National Park Service employees, along with 47 volunteers from the park service, the Nevada Division of Wildlife, the U.S. Geological Survey and the Bureau of Reclamation, climbed into their boats at sunrise and took off on eight routes around the two lakes that turned up 94 bald eagles and one golden eagle at Lake Mead, and 22 bald eagles and two golden eagles farther south at Lake Mohave.
Another six unknown types of eagle, all seen at Lake Mead, were added to the list that brought the overall total up to a record 125 birds.
The previous high count was last year, when a total of 92 bald, golden and unknown eagles were seen along the shorelines of the two lakes.
Mike Boyles, an environmental compliance specialist with the park service, said there could be a variety of reasons as to why the count was so much higher this year.
"It could have been because more 'immatures' tended to migrate south," he said, noting an "immature" is an eagle 4 years old or younger right before it gets its white feathers. "It could have been the climate, since sometimes it depends on the winter weather conditions up north. And we also had a good day for surveying. The lake was like glass."

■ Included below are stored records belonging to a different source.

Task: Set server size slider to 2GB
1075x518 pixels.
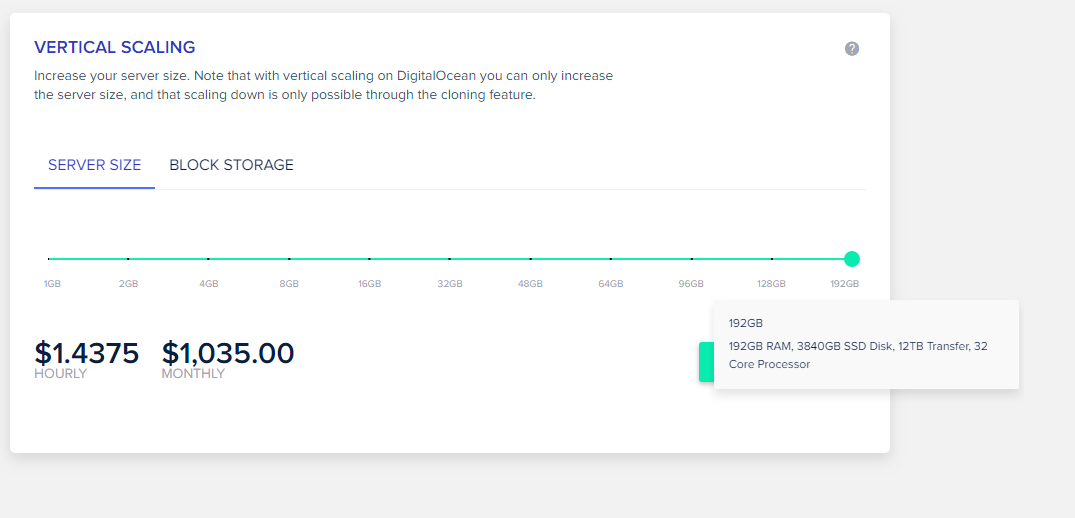Action: (128, 259)
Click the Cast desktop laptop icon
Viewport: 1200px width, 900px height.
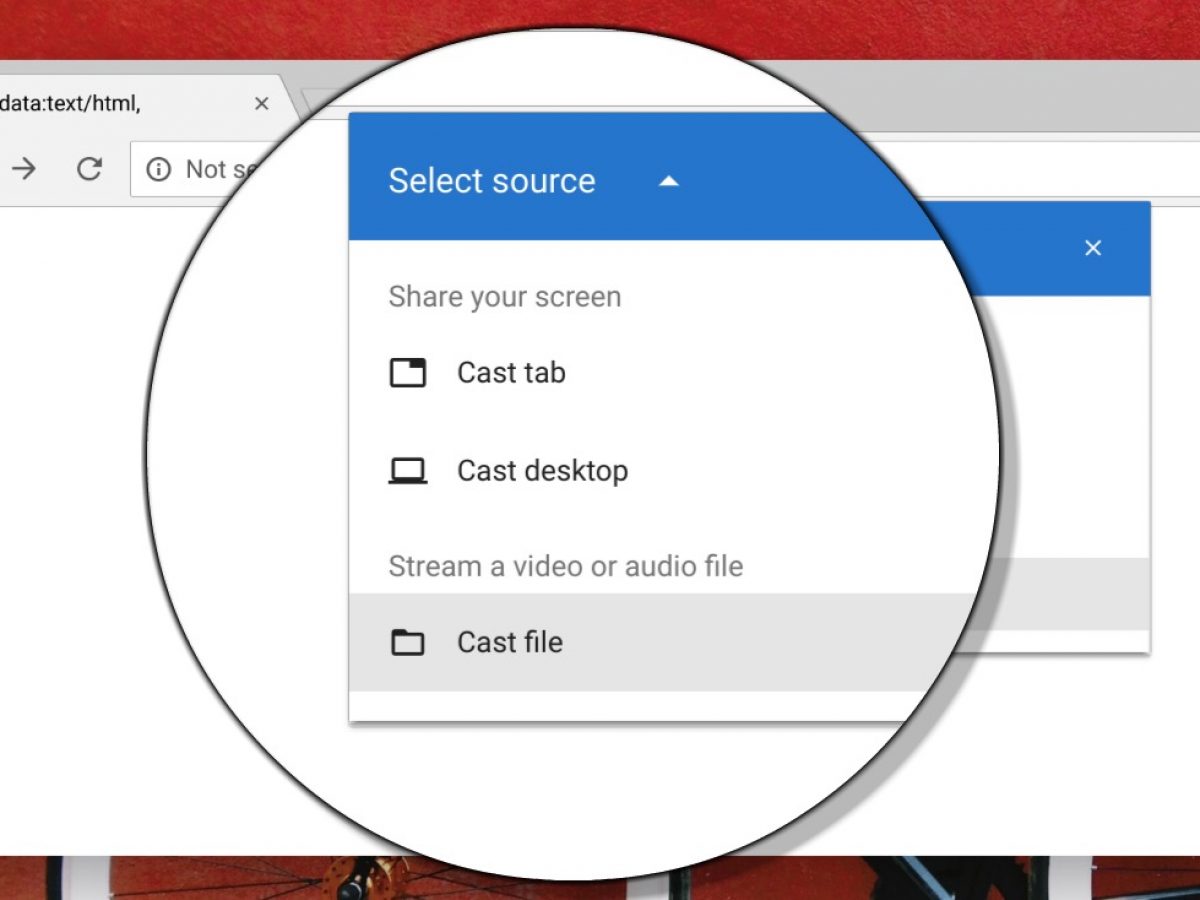tap(407, 471)
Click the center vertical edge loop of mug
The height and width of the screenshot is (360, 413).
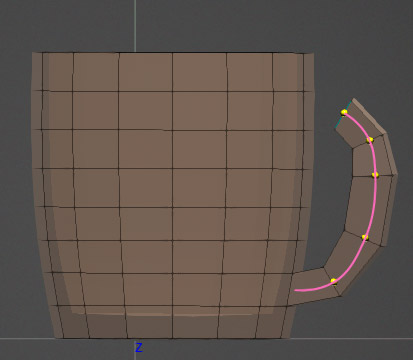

The optimum weather conditions -- calm winds and the temperature on the lake in the mid-50s -- were in stark contrast to last year, when some bird counting routes had to be cut short because of blustery winds and heavy chop that blew across Lake Mead from midday on.
"We had people write us and tell us how glad they were that the weather was nice," said Dawn Fletcher, a research assistant for the park service on loan from the Public Lands Institute headquarters at UNLV. "I wasn't sure about the weather though the night before. I went to bed and the wind was blowing, so I went to sleep hoping for the best the next day."
Boyles' boat took a route around the north side of Boulder Basin, through the Narrows and halfway up the Overton Arm of Lake Mead before heading back in to Callville Bay from where the trip started.
For Boyles and his crew, it was a memorable day of seeing numerous birds onshore and aloft in the skies.
"We had just come through from the other side of the Narrows when we saw one sitting on a rock and then two adults and another immature joined him," he said. "It was right off near Boulder Point."
He said the riders in his boat saw one real fast; they had been on the water just one-half hour.
"Seeing them was spread out all day," he said. "Last year, when we only saw a few, they must have just hunkered down until the weather passed."
The eagle officially came off the endangered species list Aug. 8, 2007, after posting a remarkable comeback in recent years.
When it starts getting cold in the north and the lakes and streams start freezing over, causing the food supply to diminish, the eagles head south, arriving at the shores and cliffs of Lakes Mead and Mohave in November and staying over until about mid-March.
The increasing numbers -- from 60 in 2001 to 67 in 2005 and 2006 and then to 87 last year -- signifies that conservation efforts have worked, which Boyles predicted last August just before the delisting.
"We'll continue to monitor the eagles as we have in the past," Boyles said, when interviewed over the summer. "So we'll continue with our surveys again this January. Any time a species is delisted, there's monitoring afterward to make sure they're still there. The park service has a lot of protected habitat, so we expect to see a lot more this winter."
And his prediction came true with a record number of 125 birds, a 44 percent increase over last year's count.